The risks to your baby are:
• The most common problem associated with GDM is your baby growing too big in your uterus (womb). This is called macrosomia. This is because the growing baby is receiving too much glucose via your placenta. This may cause problems with delivery as the baby grows too large to deliver safely through the vagina. This will mean that your baby may need to be delivered by caesarean section
• shoulder dystocia (where your baby’s shoulder gets stuck during birth)
• stillbirth or the baby dying at or around the time of birth. This is uncommon.
• needing additional care once they have been born, possibly in a neonatal unit • being at greater risk of developing obesity and developing type 2 diabetes in later life.
Controlling your levels of blood glucose during pregnancy and labour reduces the chances of these complications for you and your baby
Monitoring your blood glucose
After you have been diagnosed with gestational diabetes, You are required to blood glucose monitor at least 4 times per day to check blood glucose levels. You are required to monitor pre breakfast, 1 hour post breakfast, 1 hour post lunch and 1 hour post evening meal.
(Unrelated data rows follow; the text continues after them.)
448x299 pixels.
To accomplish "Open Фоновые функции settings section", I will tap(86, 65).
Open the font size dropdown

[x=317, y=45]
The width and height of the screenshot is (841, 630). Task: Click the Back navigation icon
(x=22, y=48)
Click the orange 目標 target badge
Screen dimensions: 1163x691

Healthy eating and exercise
The most important treatment for gestational diabetes is a healthy eating plan and exercising regularly. Walking for 30 minutes after a meal can help with controlling your blood glucose levels. Gestational diabetes usually improves with these changes.
Medications- These are required if diet & exercise in not enough to control the blood sugar.
Metformin (tablet)
This helps your own insulin to work more effectively, thus reducing some of the insulin resistance associated with pregnancy hormones. It is considered safe in pregnancy. Metformin occasionally may cause side effects (heartburn, nausea, flatulence) but these effects are lessened if you take the tablet with the first mouthful of food as instructed by the doctor.
Insulin (injection)
You may need additional insulin to control your blood glucose levels. This has to be given by injection into the skin. This is also safe to be given in pregnancy.
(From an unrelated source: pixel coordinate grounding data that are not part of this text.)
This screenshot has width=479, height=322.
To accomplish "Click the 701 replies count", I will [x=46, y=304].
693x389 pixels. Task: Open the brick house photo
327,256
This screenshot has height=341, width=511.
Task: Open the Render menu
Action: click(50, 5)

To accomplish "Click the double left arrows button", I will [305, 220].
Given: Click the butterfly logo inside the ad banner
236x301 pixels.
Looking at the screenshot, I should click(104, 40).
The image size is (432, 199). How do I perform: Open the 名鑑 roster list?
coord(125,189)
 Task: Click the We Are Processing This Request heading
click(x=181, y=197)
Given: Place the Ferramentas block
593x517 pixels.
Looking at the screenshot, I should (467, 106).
What happens once my baby is born?
Your blood glucose should return to normal post birth. You may need advice from the Obstetrician around reducing/stopping medications.
Post delivery
Your baby’s blood glucose will need to be monitored post-delivery for a minimum of 24 hours but you may need to stay in hospital longer. This is to check that your baby’s blood glucose is not dropping too low, this is called neonatal hypoglycaemia. Your baby will need to be fed quite soon after delivery and then 3 – 4 hourly, their blood glucose levels will checked regularly before each feed during this time.
Postnatal care
It is advised to do fasting blood glucose test 6 weeks after the delivery of your baby, and a further blood test (called the HbA1c test) 3 months after delivery to check that your blood glucose levels have returned to normal.
Having gestational diabetes increases your risk of developing diabetes later on in life; therefore it is important to continue to follow a healthy diet and lifestyle and aim to maintain a healthy weight after the birth of your baby. You should have an annual HbA1c to screen for diabetes now you have had gestational diabetes.